(Entries taken from a collection)
────

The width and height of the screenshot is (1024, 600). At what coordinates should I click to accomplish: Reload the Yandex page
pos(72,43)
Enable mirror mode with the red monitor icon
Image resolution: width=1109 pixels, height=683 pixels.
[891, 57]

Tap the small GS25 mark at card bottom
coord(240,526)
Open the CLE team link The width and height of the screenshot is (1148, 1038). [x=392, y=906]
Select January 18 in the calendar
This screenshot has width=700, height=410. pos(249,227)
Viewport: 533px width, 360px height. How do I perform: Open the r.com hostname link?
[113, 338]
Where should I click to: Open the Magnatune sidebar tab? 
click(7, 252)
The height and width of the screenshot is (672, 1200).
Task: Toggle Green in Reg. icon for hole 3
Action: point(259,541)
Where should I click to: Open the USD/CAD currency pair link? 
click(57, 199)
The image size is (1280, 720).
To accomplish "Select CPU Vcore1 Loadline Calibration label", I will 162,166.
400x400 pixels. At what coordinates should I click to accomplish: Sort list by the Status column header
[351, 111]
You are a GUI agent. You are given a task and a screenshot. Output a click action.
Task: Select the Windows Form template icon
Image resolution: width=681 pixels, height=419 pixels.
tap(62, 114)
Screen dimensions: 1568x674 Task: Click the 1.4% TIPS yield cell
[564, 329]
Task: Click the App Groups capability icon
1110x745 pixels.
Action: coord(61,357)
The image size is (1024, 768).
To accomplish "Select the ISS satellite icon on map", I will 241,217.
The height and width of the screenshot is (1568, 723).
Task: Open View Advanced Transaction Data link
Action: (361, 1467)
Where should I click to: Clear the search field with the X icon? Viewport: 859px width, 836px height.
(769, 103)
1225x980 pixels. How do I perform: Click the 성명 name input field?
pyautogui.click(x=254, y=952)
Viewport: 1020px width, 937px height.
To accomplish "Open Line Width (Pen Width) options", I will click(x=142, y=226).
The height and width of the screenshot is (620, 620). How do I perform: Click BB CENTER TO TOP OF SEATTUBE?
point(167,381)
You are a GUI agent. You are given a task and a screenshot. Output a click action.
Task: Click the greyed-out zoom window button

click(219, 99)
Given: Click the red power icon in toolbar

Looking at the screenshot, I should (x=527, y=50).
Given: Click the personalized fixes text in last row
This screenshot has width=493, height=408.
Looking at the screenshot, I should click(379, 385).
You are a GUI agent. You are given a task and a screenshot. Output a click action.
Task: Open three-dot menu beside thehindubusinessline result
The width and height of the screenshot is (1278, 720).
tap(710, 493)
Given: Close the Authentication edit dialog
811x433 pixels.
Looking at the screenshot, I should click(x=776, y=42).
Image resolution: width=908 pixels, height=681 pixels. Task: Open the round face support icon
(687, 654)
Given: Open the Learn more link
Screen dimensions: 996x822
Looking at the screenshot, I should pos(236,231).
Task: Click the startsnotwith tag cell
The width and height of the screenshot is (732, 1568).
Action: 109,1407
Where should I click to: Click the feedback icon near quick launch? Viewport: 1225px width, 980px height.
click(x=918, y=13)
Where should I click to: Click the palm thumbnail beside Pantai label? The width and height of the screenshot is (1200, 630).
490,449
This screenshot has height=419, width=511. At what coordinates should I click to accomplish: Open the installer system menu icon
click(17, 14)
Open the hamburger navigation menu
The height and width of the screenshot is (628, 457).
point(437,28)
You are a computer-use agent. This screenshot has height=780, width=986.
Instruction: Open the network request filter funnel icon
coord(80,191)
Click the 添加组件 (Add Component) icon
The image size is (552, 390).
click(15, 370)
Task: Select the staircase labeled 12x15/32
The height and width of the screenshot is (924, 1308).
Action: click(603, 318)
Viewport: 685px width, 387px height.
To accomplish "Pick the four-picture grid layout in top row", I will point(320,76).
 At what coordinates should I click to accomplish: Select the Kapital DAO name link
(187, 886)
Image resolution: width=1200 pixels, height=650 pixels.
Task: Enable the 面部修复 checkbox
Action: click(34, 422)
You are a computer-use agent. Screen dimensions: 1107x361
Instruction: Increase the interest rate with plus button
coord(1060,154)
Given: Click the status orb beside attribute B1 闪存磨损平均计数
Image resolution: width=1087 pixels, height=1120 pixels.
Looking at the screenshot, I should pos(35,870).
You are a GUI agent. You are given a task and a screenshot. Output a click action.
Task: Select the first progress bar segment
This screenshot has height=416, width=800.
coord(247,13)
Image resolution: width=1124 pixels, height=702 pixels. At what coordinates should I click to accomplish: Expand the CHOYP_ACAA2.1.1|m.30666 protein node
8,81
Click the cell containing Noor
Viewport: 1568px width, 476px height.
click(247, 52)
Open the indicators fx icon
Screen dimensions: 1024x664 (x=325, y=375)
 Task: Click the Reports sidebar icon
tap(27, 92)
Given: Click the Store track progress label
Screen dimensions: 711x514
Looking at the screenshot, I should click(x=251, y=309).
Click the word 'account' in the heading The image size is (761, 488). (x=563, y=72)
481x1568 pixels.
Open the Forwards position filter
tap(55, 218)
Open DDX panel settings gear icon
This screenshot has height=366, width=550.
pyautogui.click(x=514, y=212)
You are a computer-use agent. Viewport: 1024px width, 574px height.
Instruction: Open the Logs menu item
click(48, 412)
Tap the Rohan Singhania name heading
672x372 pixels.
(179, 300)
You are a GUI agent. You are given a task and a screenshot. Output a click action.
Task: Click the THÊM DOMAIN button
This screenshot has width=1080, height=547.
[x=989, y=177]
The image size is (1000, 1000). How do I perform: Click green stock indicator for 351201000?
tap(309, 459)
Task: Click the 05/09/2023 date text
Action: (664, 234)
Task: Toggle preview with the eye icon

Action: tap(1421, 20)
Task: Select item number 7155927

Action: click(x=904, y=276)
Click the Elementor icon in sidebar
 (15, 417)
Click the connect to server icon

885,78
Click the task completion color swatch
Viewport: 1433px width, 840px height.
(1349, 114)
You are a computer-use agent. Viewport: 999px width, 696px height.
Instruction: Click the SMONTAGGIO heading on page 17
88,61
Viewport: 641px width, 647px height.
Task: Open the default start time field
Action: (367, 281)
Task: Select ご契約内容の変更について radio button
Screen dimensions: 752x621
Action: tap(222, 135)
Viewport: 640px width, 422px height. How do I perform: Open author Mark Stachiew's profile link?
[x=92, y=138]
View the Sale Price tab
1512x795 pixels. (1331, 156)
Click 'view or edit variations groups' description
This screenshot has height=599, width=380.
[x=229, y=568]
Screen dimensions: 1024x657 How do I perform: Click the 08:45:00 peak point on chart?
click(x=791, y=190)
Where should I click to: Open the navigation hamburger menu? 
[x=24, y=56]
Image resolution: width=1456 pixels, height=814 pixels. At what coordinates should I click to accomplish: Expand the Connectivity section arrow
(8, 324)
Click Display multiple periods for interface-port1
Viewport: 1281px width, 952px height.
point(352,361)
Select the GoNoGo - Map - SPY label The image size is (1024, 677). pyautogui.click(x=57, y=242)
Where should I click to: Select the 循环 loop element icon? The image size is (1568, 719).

────

What is needed is an exact copy of the lines from the one containing "Screen dimensions: 1024x657" to the end of the data; please add nothing else.

Screen dimensions: 1024x657 How do I perform: Click the 08:45:00 peak point on chart?
click(x=791, y=190)
Where should I click to: Open the navigation hamburger menu? 
[x=24, y=56]
Image resolution: width=1456 pixels, height=814 pixels. At what coordinates should I click to accomplish: Expand the Connectivity section arrow
(8, 324)
Click Display multiple periods for interface-port1
Viewport: 1281px width, 952px height.
point(352,361)
Select the GoNoGo - Map - SPY label The image size is (1024, 677). pyautogui.click(x=57, y=242)
Where should I click to: Select the 循环 loop element icon? The image size is (1568, 719).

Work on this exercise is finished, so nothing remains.